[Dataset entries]
++++

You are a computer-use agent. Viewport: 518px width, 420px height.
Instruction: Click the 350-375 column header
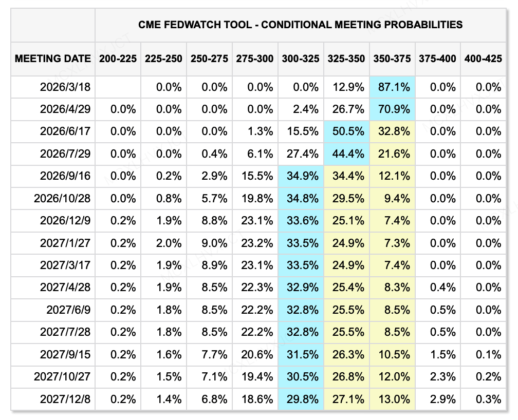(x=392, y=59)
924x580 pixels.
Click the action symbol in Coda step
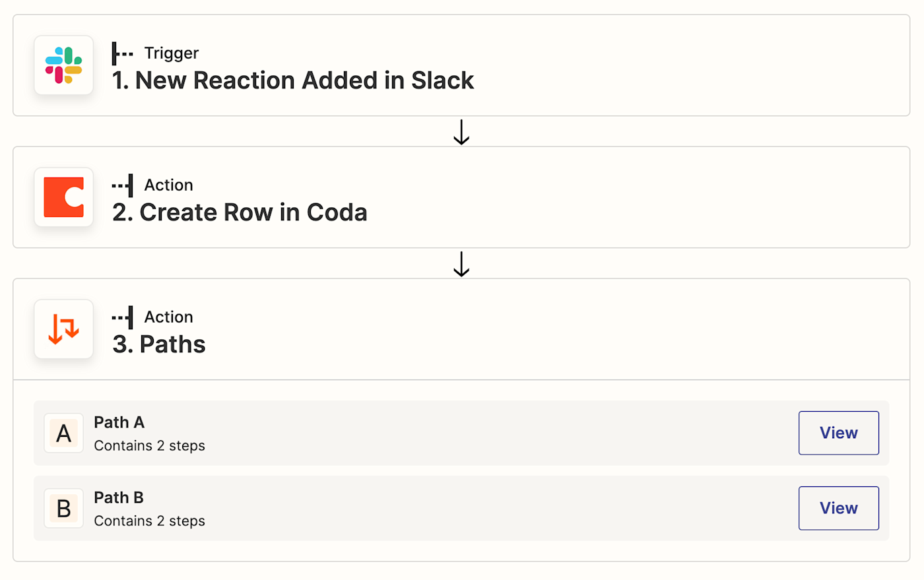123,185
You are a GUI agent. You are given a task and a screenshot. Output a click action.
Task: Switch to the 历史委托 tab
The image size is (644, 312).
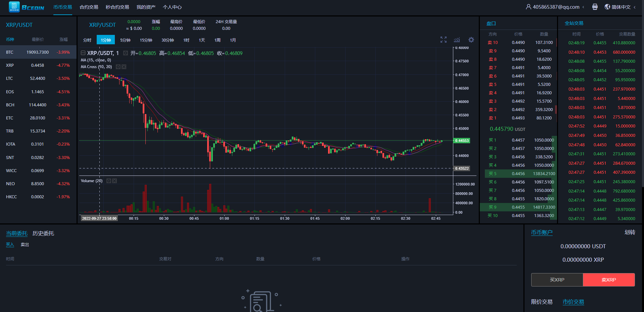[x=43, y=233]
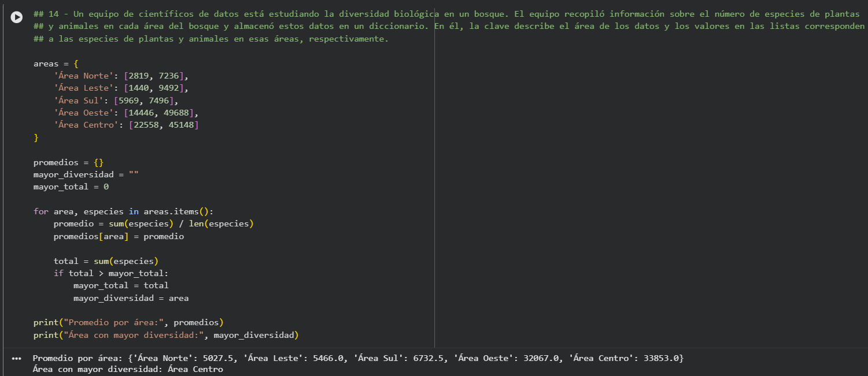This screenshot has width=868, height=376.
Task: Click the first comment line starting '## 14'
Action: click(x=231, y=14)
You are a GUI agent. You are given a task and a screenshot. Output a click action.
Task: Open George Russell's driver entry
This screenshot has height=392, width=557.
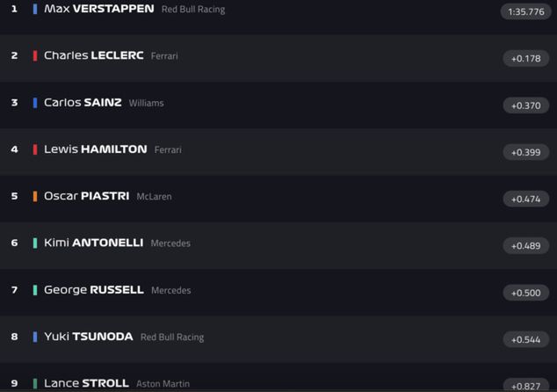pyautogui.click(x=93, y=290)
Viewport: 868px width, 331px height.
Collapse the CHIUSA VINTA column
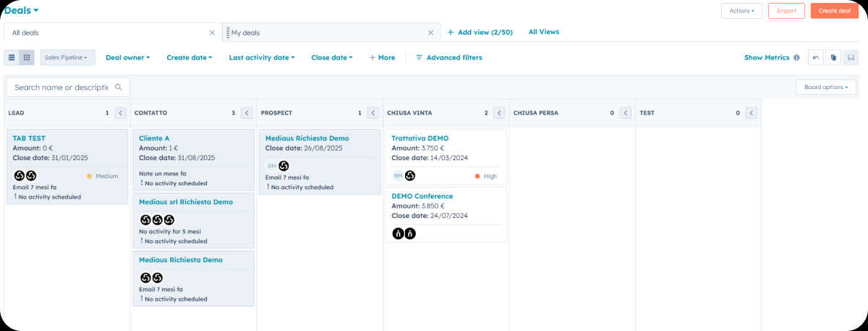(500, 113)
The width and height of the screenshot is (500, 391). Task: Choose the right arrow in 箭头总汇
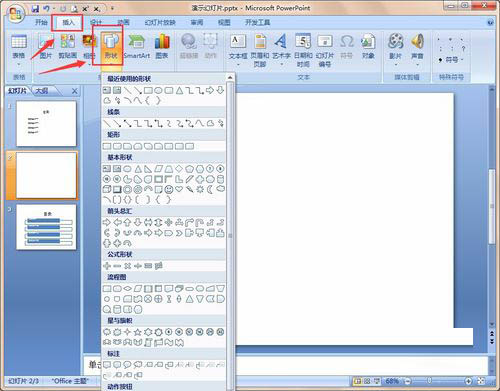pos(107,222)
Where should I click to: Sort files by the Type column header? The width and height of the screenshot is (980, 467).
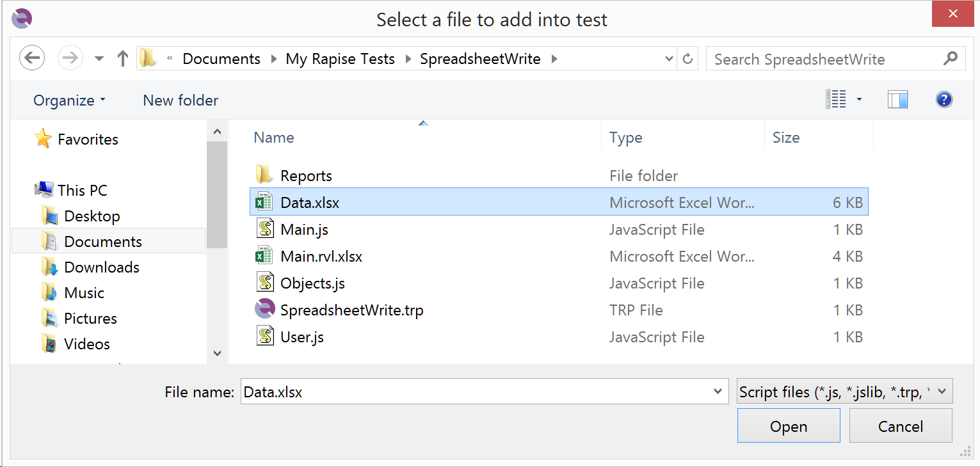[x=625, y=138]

++++

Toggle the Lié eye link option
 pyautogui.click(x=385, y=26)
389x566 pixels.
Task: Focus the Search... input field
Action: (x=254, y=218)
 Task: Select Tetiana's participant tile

++++

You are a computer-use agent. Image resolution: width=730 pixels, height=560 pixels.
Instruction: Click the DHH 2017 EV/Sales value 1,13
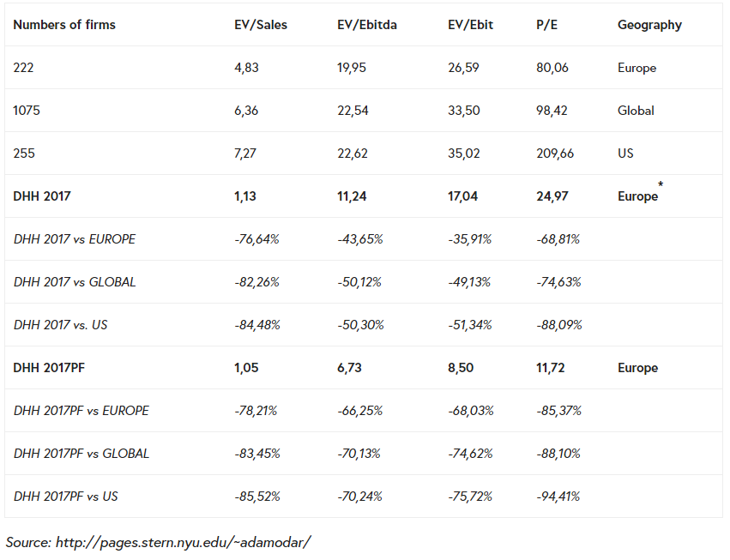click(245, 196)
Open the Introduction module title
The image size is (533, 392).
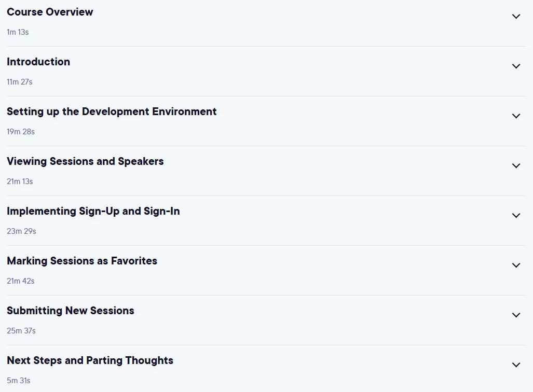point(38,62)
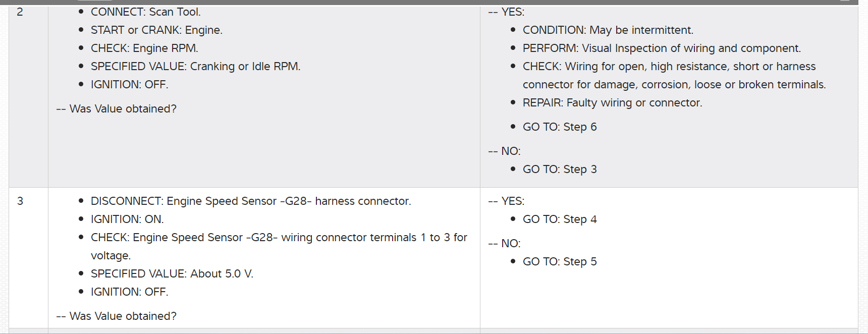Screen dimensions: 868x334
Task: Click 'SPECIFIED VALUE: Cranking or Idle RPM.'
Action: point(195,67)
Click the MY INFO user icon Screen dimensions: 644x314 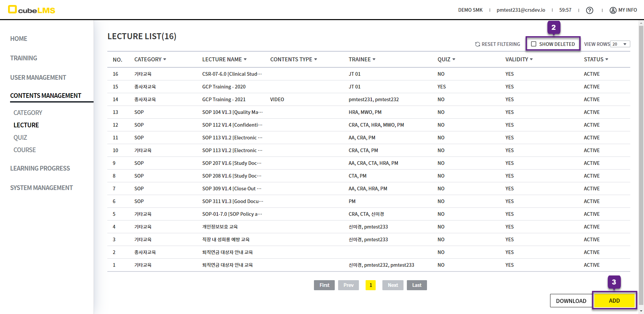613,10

++++

## Task details
Whenever a line of the data includes the word "agent", show that line in full.

## Task solution
You are a computer-use agent. Viewport: 518px width, 420px height.
You are a GUI agent. You are given a task and a screenshot. Output a click action.
You are a GUI agent. You are given a task and a screenshot. Output a click action.
You are a computer-use agent. Image resolution: width=730 pixels, height=560 pixels.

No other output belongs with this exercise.